Resistance to cyclin-dependent kinase 4/6 (CDK4/6) inhibitors poses a critical obstacle in managing hormone receptor-positive (HR⁺) breast cancer, underscoring an urgent need for new therapeutic strategies. Here, we developed a novel, tumor-agnostic, network-based scoring framework integrating transcriptomics, protein–protein interaction (PPI) networks, and drug-target affinity data to systematically prioritize repurposable therapeutic agents. Our dual-scoring system quantitatively evaluates each target’s network centrality and pharmacological relevance, demonstrating robust prediction of drug sensitivity across multiple validation cohorts (enrichment p = 0.00433). Application of this model specifically to CDK4/6-resistant breast cancer identified sorafenib as a highly-ranked therapeutic candidate, with FGFR3 emerging as a critical node within resistance networks.
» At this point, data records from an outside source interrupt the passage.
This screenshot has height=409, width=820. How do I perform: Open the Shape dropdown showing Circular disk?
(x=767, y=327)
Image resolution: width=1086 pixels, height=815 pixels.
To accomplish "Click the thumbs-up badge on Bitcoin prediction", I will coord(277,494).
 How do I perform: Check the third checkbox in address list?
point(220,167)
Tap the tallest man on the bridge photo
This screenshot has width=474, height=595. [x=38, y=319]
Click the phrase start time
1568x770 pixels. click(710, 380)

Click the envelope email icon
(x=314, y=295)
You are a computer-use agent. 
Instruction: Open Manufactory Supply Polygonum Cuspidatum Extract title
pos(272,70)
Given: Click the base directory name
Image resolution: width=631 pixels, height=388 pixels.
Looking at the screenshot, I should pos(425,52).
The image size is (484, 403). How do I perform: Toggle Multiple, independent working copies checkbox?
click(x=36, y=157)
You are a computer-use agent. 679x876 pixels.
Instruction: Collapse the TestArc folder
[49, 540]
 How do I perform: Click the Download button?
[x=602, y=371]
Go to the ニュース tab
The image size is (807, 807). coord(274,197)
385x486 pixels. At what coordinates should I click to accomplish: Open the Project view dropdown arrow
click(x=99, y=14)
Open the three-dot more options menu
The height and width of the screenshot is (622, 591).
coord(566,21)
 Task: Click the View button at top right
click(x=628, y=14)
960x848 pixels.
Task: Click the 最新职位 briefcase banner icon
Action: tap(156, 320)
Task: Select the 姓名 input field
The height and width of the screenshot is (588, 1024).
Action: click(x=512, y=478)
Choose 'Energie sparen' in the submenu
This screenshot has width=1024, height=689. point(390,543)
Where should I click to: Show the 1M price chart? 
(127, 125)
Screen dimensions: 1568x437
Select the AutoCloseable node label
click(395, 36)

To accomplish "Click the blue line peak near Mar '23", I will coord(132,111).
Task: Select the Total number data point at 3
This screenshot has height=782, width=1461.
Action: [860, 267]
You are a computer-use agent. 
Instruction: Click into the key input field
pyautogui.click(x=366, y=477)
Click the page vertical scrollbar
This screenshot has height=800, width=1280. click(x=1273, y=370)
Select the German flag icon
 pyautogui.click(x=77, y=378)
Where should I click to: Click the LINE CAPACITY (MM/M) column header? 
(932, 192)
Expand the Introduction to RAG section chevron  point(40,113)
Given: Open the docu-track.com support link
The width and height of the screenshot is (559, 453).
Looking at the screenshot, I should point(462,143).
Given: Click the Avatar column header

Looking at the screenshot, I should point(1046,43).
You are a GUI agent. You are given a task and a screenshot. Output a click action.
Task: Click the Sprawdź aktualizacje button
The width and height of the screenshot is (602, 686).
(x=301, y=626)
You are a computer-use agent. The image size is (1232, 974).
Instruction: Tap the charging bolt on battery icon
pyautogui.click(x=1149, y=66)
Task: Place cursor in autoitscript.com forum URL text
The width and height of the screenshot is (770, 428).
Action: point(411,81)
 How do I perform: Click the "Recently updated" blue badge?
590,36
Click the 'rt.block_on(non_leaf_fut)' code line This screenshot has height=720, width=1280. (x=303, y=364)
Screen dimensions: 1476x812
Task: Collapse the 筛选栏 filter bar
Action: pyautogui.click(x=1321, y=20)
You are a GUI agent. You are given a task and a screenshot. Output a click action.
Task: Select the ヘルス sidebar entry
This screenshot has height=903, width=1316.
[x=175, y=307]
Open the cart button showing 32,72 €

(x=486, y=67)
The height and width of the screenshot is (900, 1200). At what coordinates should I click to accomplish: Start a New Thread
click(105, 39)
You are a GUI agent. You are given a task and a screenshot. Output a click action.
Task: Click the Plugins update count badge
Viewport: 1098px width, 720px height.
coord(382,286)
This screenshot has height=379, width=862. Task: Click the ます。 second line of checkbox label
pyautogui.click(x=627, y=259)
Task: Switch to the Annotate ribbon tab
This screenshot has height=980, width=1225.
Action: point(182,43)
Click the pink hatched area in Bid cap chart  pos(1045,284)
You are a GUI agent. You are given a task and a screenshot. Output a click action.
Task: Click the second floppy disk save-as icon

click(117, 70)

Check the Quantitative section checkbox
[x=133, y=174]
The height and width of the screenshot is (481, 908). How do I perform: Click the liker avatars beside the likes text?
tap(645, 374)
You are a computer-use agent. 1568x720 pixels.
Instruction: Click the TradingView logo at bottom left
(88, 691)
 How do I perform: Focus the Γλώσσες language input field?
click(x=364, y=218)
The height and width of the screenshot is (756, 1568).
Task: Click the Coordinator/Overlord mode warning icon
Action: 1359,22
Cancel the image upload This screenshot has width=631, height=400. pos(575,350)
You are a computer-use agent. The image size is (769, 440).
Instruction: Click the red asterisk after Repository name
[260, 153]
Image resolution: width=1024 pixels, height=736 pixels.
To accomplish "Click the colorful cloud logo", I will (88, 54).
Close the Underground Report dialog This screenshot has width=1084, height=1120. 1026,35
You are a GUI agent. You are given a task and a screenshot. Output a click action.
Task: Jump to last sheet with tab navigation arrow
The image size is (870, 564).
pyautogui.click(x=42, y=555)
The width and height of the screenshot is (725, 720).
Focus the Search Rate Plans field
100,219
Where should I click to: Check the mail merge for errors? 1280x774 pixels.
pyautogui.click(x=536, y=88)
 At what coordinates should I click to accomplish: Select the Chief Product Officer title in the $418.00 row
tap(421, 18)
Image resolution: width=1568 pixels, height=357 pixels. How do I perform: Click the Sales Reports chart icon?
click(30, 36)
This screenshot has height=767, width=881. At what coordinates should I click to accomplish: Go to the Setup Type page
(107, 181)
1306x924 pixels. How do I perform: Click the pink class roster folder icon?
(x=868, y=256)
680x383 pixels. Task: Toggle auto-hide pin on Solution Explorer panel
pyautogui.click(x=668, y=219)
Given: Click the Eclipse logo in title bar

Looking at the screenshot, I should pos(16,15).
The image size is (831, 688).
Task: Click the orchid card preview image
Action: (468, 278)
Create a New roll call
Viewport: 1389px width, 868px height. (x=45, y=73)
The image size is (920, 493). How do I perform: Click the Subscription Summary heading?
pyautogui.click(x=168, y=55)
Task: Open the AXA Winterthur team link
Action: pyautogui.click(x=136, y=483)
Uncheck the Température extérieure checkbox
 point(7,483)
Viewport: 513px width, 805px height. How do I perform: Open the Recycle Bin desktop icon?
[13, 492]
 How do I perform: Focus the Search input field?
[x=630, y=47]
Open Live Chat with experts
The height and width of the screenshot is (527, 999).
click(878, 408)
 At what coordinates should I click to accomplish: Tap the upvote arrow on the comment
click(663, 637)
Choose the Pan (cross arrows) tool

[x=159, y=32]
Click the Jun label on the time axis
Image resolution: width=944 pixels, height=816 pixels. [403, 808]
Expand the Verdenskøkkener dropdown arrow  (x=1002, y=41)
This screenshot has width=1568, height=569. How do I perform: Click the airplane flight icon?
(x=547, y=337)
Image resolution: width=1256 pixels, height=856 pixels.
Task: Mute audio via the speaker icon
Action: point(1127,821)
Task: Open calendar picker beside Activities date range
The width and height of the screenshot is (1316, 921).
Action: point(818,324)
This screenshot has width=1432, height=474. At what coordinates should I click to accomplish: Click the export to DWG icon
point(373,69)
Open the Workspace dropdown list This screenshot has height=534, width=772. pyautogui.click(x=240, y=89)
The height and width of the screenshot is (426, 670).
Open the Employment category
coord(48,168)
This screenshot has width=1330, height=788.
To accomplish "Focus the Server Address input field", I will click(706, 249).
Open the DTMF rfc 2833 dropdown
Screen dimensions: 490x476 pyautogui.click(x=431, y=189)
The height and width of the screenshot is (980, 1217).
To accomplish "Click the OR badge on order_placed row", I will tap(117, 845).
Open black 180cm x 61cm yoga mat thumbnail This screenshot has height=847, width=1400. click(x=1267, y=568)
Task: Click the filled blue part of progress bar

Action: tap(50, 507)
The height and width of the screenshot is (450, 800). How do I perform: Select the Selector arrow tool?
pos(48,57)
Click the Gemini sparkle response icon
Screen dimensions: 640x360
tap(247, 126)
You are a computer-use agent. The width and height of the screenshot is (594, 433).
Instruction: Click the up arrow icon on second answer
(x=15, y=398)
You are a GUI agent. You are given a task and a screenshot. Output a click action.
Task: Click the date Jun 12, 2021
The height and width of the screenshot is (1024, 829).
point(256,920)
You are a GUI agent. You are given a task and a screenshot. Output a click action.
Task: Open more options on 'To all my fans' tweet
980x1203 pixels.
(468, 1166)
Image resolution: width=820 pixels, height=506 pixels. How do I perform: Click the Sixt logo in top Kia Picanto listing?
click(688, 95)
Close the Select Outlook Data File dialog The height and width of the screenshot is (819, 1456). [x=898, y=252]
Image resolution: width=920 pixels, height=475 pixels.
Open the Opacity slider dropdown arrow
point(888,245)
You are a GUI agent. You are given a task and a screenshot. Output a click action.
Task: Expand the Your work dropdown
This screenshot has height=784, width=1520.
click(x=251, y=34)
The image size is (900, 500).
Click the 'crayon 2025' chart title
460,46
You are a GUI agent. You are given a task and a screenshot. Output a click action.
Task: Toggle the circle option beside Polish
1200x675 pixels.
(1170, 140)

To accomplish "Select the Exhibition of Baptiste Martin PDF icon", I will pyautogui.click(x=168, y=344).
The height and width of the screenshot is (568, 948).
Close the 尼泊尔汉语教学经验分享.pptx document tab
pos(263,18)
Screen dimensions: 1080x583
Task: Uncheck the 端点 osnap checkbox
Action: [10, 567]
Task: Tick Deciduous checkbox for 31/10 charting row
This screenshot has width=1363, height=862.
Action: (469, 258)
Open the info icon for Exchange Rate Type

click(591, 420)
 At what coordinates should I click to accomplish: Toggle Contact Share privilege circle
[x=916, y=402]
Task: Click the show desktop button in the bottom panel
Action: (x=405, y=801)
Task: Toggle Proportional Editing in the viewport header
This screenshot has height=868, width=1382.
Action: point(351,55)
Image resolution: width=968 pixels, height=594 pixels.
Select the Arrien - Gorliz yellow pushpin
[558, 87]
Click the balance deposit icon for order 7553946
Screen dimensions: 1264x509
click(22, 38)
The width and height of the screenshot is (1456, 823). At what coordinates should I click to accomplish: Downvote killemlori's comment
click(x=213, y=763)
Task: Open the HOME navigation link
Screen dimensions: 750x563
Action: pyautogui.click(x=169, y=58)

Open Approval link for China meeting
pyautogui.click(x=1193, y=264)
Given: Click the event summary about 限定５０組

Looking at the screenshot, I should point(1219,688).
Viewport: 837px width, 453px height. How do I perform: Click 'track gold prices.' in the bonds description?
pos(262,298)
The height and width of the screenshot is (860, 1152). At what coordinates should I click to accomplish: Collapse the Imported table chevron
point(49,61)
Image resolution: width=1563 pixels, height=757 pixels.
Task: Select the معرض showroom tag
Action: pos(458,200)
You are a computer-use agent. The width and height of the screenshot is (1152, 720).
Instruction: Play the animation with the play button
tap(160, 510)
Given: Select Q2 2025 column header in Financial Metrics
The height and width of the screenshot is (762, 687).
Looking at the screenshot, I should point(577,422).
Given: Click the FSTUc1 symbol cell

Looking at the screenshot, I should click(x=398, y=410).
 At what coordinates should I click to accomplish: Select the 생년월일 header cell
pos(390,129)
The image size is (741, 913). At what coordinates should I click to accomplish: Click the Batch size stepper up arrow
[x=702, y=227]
Subsequent molecular docking and dynamics simulations confirmed stable sorafenib binding to FGFR3. Biological validation further demonstrated that FGFR3 knockdown partially restored resistance to sorafenib in previously sensitized CDK4/6-resistant cells. Collectively, this scalable and biologically validated framework illustrates a powerful approach for discovering actionable resistance mechanisms and repurposing clinically available drugs, offering tangible pathways toward precision oncology.